Aim:
Can you copy these lines verbatim, beginning at the line that contains "In order to click" and stopping after the line that contains "center [69, 508]."?
— START OF Dataset rows —
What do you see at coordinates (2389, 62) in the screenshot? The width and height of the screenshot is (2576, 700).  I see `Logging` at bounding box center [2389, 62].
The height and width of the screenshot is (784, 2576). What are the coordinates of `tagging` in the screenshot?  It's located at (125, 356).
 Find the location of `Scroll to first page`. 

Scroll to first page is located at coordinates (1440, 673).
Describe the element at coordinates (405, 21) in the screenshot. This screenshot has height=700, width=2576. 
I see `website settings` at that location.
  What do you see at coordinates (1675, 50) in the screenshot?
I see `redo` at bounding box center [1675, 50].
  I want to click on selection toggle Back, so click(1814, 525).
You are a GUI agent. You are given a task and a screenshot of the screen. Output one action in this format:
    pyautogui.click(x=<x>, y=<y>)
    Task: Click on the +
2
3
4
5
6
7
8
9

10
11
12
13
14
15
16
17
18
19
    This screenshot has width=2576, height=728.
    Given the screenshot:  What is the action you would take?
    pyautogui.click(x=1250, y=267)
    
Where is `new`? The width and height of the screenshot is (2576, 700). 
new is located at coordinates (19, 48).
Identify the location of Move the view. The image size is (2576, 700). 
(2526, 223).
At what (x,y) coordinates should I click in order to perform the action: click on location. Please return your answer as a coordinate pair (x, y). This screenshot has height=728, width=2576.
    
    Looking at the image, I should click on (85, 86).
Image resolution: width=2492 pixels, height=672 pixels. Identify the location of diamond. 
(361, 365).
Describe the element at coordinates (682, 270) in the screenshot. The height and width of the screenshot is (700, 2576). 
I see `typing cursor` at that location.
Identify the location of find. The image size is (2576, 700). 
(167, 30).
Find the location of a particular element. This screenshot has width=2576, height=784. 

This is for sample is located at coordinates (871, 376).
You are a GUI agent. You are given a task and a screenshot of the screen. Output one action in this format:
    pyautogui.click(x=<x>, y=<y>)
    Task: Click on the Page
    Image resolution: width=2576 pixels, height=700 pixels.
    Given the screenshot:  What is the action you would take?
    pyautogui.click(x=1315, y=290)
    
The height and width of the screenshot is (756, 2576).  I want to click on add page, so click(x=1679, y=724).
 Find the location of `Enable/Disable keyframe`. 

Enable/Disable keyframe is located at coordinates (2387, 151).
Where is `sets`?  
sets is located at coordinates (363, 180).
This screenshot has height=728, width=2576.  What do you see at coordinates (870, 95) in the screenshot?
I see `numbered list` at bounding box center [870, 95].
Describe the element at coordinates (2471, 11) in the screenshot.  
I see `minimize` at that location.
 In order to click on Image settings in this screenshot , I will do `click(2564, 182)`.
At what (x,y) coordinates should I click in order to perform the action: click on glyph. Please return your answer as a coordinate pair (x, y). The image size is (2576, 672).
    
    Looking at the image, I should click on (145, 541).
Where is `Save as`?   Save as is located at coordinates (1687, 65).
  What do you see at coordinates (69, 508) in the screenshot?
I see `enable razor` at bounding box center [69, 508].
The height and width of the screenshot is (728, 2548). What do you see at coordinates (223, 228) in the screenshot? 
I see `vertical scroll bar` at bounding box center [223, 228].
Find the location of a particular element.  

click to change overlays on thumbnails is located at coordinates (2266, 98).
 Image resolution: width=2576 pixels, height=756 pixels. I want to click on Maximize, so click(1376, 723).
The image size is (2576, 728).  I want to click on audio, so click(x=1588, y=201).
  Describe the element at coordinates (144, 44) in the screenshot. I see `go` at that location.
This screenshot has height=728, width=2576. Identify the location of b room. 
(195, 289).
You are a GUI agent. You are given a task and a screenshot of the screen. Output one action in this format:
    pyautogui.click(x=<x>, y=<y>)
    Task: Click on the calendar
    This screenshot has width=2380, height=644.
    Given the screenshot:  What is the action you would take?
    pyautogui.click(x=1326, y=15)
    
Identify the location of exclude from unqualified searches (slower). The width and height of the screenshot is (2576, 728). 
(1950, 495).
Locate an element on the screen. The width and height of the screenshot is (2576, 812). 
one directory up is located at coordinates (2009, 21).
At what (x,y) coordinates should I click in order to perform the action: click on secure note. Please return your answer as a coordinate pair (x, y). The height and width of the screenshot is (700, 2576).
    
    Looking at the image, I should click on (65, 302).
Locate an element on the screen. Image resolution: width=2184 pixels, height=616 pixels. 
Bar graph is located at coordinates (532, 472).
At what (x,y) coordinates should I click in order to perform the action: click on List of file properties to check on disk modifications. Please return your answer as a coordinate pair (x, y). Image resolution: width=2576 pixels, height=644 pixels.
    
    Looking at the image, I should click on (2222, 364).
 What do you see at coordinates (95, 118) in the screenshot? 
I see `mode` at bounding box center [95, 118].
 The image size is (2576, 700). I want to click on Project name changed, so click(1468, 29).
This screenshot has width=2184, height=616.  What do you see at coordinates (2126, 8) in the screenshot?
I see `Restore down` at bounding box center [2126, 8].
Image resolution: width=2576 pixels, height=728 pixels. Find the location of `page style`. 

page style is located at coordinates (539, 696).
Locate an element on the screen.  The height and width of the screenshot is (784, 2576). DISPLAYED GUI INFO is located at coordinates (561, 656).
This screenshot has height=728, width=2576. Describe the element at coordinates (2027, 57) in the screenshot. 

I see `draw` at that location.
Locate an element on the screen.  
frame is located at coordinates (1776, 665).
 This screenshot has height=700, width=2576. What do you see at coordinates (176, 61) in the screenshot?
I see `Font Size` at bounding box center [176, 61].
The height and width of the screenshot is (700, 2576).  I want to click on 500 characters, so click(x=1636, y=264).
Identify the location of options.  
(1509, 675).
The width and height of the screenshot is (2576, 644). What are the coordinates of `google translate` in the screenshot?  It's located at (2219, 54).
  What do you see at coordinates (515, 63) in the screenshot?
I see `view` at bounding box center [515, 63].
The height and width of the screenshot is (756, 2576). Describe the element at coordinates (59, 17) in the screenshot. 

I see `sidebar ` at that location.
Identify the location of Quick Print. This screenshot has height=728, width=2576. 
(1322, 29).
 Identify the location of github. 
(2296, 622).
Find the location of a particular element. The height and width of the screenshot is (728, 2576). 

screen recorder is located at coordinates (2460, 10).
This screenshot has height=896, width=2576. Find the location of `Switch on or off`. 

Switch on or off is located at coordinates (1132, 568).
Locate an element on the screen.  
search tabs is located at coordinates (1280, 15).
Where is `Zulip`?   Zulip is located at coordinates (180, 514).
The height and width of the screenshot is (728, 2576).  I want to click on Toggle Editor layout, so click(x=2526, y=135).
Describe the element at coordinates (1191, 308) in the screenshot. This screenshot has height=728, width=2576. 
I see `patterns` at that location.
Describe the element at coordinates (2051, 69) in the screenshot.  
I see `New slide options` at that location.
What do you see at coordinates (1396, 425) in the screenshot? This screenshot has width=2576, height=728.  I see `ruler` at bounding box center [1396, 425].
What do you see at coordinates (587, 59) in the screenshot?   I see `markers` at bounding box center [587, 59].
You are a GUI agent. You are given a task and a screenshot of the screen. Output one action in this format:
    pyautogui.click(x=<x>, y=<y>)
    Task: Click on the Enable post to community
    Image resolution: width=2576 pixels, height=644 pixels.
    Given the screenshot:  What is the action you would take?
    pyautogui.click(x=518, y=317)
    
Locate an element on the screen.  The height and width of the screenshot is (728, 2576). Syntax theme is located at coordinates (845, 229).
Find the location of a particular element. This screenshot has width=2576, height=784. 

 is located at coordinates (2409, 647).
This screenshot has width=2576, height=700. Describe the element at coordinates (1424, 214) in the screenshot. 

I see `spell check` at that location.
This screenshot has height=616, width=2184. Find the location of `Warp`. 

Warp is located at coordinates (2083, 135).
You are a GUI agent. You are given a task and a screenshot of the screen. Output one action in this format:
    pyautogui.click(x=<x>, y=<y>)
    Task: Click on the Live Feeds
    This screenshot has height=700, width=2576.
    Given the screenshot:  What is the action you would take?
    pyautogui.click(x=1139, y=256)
— END OF Dataset rows —
Exercise output:
 In order to click on Image settings in this screenshot , I will do `click(2564, 182)`.
At what (x,y) coordinates should I click in order to perform the action: click on glyph. Please return your answer as a coordinate pair (x, y). The image size is (2576, 672).
    
    Looking at the image, I should click on (145, 541).
Where is `Save as`?   Save as is located at coordinates (1687, 65).
  What do you see at coordinates (69, 508) in the screenshot?
I see `enable razor` at bounding box center [69, 508].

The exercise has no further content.